Turso works with SQLite-compatible ORMs: Prisma (sqlite provider + libSQL adapter), Drizzle (libSQL driver), and others that support SQLite. Switching from PostgreSQL ORMs to SQLite ORMs requires schema and query changes.

Because DB9 and Turso use different SQL dialects, they work with different ORM configurations:

ORM / DriverDB9 (PostgreSQL)Turso (SQLite/libSQL)
Prismapostgresql provider — 89/89 (100%)sqlite provider + @prisma/adapter-libsql
Drizzlepg driver — 75/75 (100%)libsql driver
SQLAlchemypostgresql dialect — TestedNot supported (SQLite dialect differs)
TypeORMPostgreSQL driver — 147/150 (98%)SQLite driver (different feature set)
SequelizePostgreSQL dialect — 87/87 (100%)SQLite dialect
KnexPostgreSQL client — 97/97 (100%)SQLite3 client
GORMPostgreSQL driver — TestedSQLite driver

Switching between platforms requires changing ORM provider/dialect settings, not just connection strings.

Migration between DB9 and Turso is not a simple dump-and-restore because they use different SQL dialects. Moving between PostgreSQL and SQLite requires schema translation. See the Migrate from Turso guide for PostgreSQL-specific migration steps.

Key migration considerations:

  • Type mapping: PostgreSQL types like jsonb, uuid, timestamptz, and arrays have no direct SQLite equivalents. These must be mapped to TEXT or BLOB with application-level parsing.
  • Schema changes: PostgreSQL ALTER TABLE operations may need to be rewritten as create-copy-rename sequences for SQLite.
  • Query rewriting: PostgreSQL-specific syntax (jsonb operators, LATERAL joins, GENERATE_SERIES()) must be rewritten for SQLite.
  • Driver changes: PostgreSQL drivers (node-postgres, psycopg, pgx) must be replaced with libSQL clients, or vice versa.
  • ORM reconfiguration: ORM provider/dialect settings and type mappings need to change.

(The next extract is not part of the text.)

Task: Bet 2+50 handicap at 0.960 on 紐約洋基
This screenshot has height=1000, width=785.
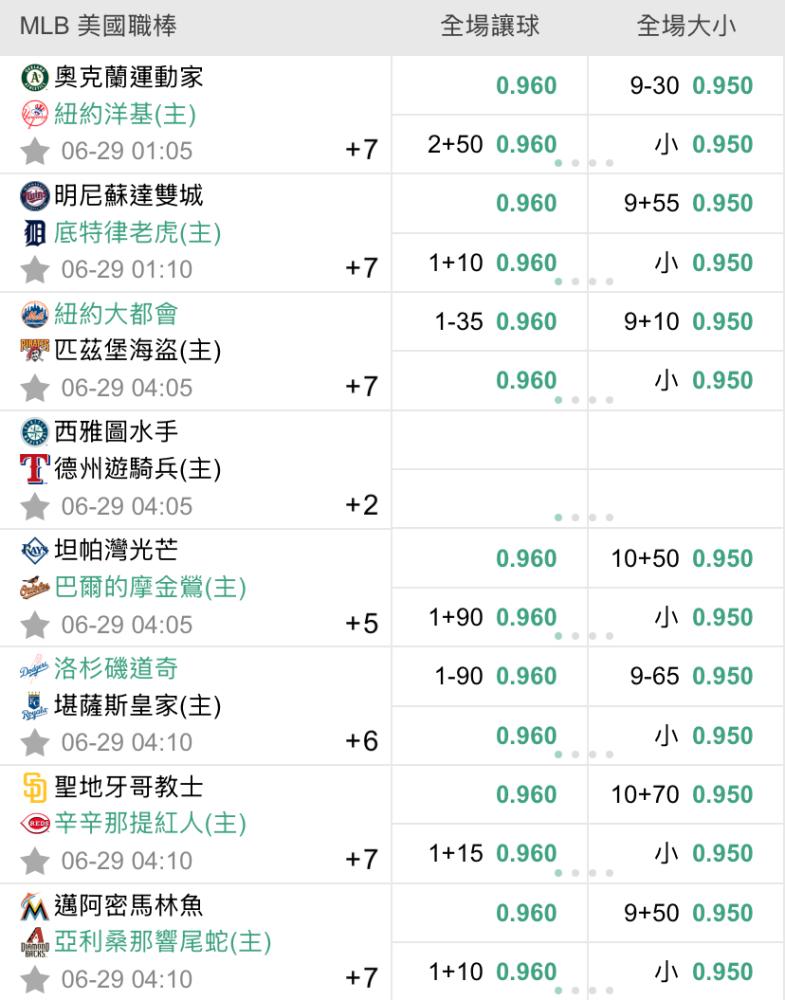Action: point(490,144)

Tools like pgloader or custom ETL scripts can help, but expect a non-trivial migration effort in either direction.

DB9 is the better choice when you need PostgreSQL compatibility, AI agent integration, or application-layer SQL extensions (HTTP, files, native embeddings). It excels at multi-tenant patterns where each user or agent gets their own database, and when your stack already uses PostgreSQL ORMs and drivers.

Turso is the better choice when you need edge replication, embedded local replicas, offline-first sync, or SQLite simplicity. It excels at globally distributed read-heavy workloads and applications that benefit from a local SQLite file synced to the server.

The fundamental choice is between PostgreSQL and SQLite. If your team, tooling, and application are built around PostgreSQL, DB9 keeps you in that ecosystem with added agent and extension capabilities. If you prefer SQLite’s lightweight model and need edge replication, Turso extends SQLite into a distributed database.